The V.A.’s Failure to Provide: The Promise of Obamacare
By David J. Theroux • Sunday March 21, 2010 2:24 PM PDT •
With the enormous and dangerous implications of Obamacare for American health care, employment, innovation and the economy, understanding the actual track record of existing governmental control and management of health care services is of enormous relevance to what health care nationalization/socialization promises to create.
As a result, the Independent Institute has just released the very important, new Independent Policy Report, Failure to Provide: Healthcare at the Veterans Administration, by Research Fellow Ronald Hamowy.
As the news release for Failure to Provide states:
Before World War I, the federal government was almost entirely uninvolved in providing direct medical care to veterans, although generous pensions comprised 41.5 percent of the federal budget by 1893. After the war, advocates of nationalized health care for veterans argued that it “would constitute the most efficient and least traumatic system for continuing the care veterans had received while on active duty.”
The Veterans Bureau was consequently established in 1921, but was abolished nine years later due to extensive corruption, and replaced by the Veterans Administration.
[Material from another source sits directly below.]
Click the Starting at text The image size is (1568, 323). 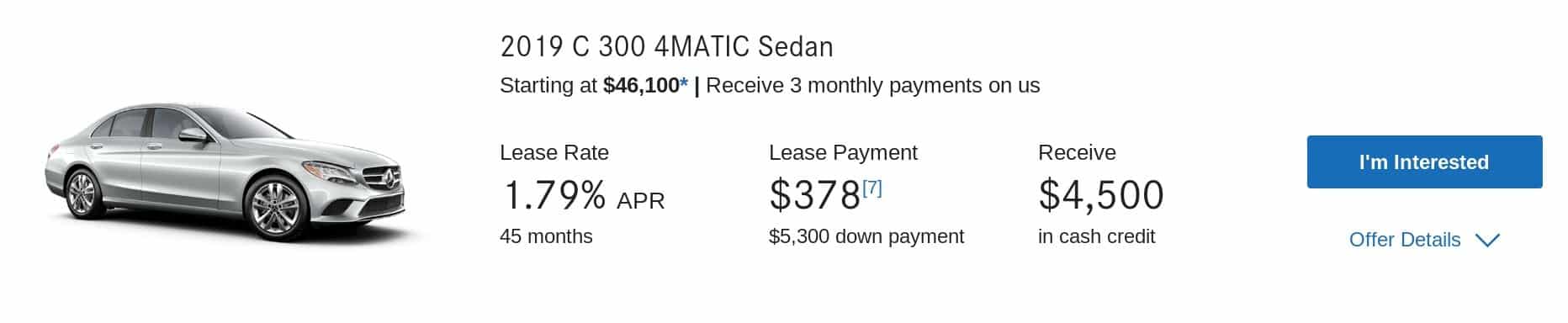click(548, 86)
The VA was given responsibility not only for health care—which was extended to include outpatient and psychiatric services, substance abuse treatment, and care for non-service related illnesses—but also for all other veterans affairs. Additional legislation passed after World War II even contained measures such as unemployment compensation and educational allowances.
While the VA’s budget, payroll, and number of facilities expanded rapidly to become “by far the most extensive [medical program] in the country,” its standard of care stagnated, and complaints of inefficiency and negligence mounted. A 1949 commission “uncovered a staggering amount of waste,” a result of the highly political nature of the VA’s health care system.
The VA was raised to a Cabinet department in 1989, although Hamowy argues that there was “not one substantive argument put forward” that justified doing so. The Cabinet position offered no lasting changes to address the extensive waste and inferior care. Conditions further deteriorated as the U.S. began to intervene in Iraq and Afghanistan, “substantially increasing the number of veterans needing medical care” from an already dilapidated system. Hamowy finds that “the lifetime costs of providing disability benefits and medical care to the veterans of these two wars . . . will amount to between $350 and $700 billion.”
The VA has clearly overstepped its original role as a health care provider for veterans with service-related disabilities, a raison d’être that the author believes “was extremely weak to begin with.” As new evidence of the VA’s inefficiency reaches the news daily, such as having to reconsider the Gulf War syndrome cases, Failure to Provide presents a compelling examination of the rationale behind the administration that “paved the way for instituting a national system of socialized medicine.”